[Required action]:
Below are some entries. Output each one exactly as it appears.

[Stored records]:
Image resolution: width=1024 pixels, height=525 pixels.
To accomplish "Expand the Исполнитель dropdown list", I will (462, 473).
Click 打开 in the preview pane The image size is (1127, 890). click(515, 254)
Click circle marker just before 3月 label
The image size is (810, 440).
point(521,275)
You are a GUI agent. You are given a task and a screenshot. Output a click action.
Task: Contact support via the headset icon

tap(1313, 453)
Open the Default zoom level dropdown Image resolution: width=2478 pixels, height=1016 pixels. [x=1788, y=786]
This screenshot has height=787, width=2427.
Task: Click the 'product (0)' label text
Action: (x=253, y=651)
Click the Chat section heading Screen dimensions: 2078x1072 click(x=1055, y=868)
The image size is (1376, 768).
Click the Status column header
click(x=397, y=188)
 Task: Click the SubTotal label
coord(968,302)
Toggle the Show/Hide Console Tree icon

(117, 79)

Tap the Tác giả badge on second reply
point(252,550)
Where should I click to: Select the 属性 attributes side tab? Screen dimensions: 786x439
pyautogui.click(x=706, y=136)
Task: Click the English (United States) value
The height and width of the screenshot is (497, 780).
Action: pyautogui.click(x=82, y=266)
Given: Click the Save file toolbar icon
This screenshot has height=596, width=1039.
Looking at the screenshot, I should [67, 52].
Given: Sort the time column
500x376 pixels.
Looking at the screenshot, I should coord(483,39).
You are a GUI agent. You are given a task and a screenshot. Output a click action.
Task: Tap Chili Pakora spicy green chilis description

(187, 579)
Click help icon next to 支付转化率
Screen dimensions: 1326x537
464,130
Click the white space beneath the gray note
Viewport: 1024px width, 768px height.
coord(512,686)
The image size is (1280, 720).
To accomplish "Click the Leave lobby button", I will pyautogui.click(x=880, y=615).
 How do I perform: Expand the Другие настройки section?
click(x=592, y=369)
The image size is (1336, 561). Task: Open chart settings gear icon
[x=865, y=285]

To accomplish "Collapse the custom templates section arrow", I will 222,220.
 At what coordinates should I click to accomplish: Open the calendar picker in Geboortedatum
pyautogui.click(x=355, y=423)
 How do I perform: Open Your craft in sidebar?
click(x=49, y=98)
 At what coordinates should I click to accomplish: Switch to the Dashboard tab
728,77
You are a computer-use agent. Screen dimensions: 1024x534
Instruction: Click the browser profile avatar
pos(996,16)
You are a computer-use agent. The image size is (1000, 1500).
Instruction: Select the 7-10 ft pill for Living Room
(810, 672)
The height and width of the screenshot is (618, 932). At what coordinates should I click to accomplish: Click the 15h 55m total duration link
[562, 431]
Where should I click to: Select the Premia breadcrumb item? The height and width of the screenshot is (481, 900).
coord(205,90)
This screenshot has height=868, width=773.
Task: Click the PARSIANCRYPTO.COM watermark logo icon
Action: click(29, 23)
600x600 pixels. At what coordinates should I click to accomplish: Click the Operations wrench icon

[Completed exercise]:
Image resolution: width=1024 pixels, height=525 pixels.
To accomplish "Expand the Исполнитель dropdown list", I will (462, 473).
Click 打开 in the preview pane The image size is (1127, 890). click(515, 254)
Click circle marker just before 3月 label
The image size is (810, 440).
point(521,275)
You are a GUI agent. You are given a task and a screenshot. Output a click action.
Task: Contact support via the headset icon

tap(1313, 453)
Open the Default zoom level dropdown Image resolution: width=2478 pixels, height=1016 pixels. [x=1788, y=786]
This screenshot has height=787, width=2427.
Task: Click the 'product (0)' label text
Action: (x=253, y=651)
Click the Chat section heading Screen dimensions: 2078x1072 click(x=1055, y=868)
The image size is (1376, 768).
Click the Status column header
click(x=397, y=188)
 Task: Click the SubTotal label
coord(968,302)
Toggle the Show/Hide Console Tree icon

(117, 79)

Tap the Tác giả badge on second reply
point(252,550)
Where should I click to: Select the 属性 attributes side tab? Screen dimensions: 786x439
pyautogui.click(x=706, y=136)
Task: Click the English (United States) value
The height and width of the screenshot is (497, 780).
Action: pyautogui.click(x=82, y=266)
Given: Click the Save file toolbar icon
This screenshot has height=596, width=1039.
Looking at the screenshot, I should [67, 52].
Given: Sort the time column
500x376 pixels.
Looking at the screenshot, I should coord(483,39).
You are a GUI agent. You are given a task and a screenshot. Output a click action.
Task: Tap Chili Pakora spicy green chilis description

(187, 579)
Click help icon next to 支付转化率
Screen dimensions: 1326x537
464,130
Click the white space beneath the gray note
Viewport: 1024px width, 768px height.
coord(512,686)
The image size is (1280, 720).
To accomplish "Click the Leave lobby button", I will pyautogui.click(x=880, y=615).
 How do I perform: Expand the Другие настройки section?
click(x=592, y=369)
The image size is (1336, 561). Task: Open chart settings gear icon
[x=865, y=285]

To accomplish "Collapse the custom templates section arrow", I will 222,220.
 At what coordinates should I click to accomplish: Open the calendar picker in Geboortedatum
pyautogui.click(x=355, y=423)
 How do I perform: Open Your craft in sidebar?
click(x=49, y=98)
 At what coordinates should I click to accomplish: Switch to the Dashboard tab
728,77
You are a computer-use agent. Screen dimensions: 1024x534
Instruction: Click the browser profile avatar
pos(996,16)
You are a computer-use agent. The image size is (1000, 1500).
Instruction: Select the 7-10 ft pill for Living Room
(810, 672)
The height and width of the screenshot is (618, 932). At what coordinates should I click to accomplish: Click the 15h 55m total duration link
[562, 431]
Where should I click to: Select the Premia breadcrumb item? The height and width of the screenshot is (481, 900).
coord(205,90)
This screenshot has height=868, width=773.
Task: Click the PARSIANCRYPTO.COM watermark logo icon
Action: click(29, 23)
600x600 pixels. At what coordinates should I click to accomplish: Click the Operations wrench icon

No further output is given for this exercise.